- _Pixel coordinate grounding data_
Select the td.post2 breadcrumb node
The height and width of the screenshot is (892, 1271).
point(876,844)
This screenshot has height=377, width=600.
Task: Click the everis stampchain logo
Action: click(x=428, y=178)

- _Task statement_
Reproduce the lines from the one with "The height and" to the end of the data exactly, leaving out every earlier line.

- _Your solution_
The height and width of the screenshot is (892, 1271).
point(876,844)
This screenshot has height=377, width=600.
Task: Click the everis stampchain logo
Action: click(x=428, y=178)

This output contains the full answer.